Abstract:
Objective : To evaluate the clinical significance of telomerase activity detection in biopsied tissues for evaluating the therapeutic efficacy of laparoscopic radiofrequency ablation (LRFA) for patients with hepatocellular carcinoma (HCC) and liver cirrhosis.
Methods : From August 2001 to October 2004, 34 patients with HCC and liver cirrhosis were treated by LRFA under general anesthesia, among which 27 were male and 7 female, with a mean age of 49.9±11.7 years. The mean maximum diameter of the tumors was 4.0±1.0cm (median, 4.1cm). All of the tumors were located on the liver surface, in the lateral segment of the left lobe, or were adjacent to the gallbladder. Laparoscopic ultrasound examination and biopsy of liver nodules were performed before LRFA and immediately after LRFA for telomerase activity detection by ELISA-telomeric repeat amplification protocol (ELIS-TRAP) assay and pathological examination.

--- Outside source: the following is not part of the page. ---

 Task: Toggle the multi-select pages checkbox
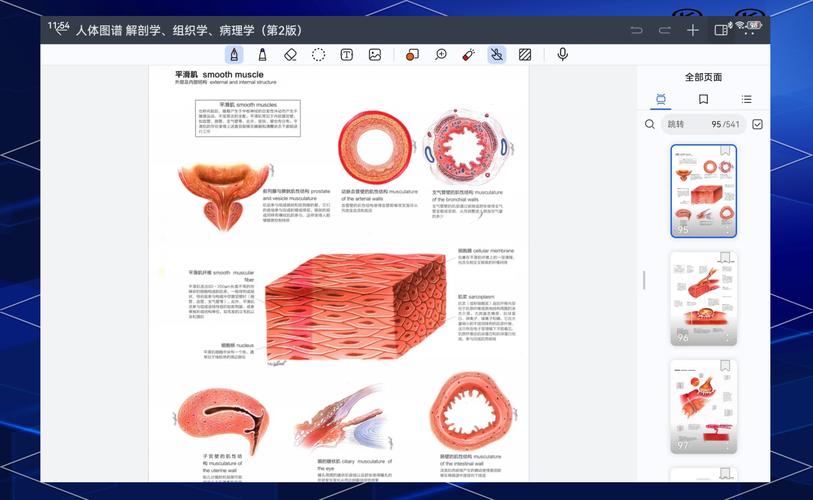[757, 124]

Results : All patients were treated with LRFA successfully. The positive rates of histopathologic diagnosis and telomerase activity detection in biopsied tissues were 100% (34/34) and 91.2% (31/34) respectively before LRFA, and 0% and 26.5% respectively after LRFA. The contrast-enhanced helical CT scans showed that a complete lesion necrosis was achieved in all patients one month later. During a median follow-up period of 21 months (range, 7-40 months), 88.9% (8/9) patients with positive telomerase activity after LRFA recurred locally at the ablation sites, and 8% (2/25) patients with negative telomerase activity after LRFA had new malignant nodules within the livers.
Conclusion : After LRFA therapy for patients with HCC and liver cirrhosis, detection of telomerase activity in biopsied tissues may be useful for evaluating the therapeutic efficacy of LRFA therapy and predicting postoperative recurrence.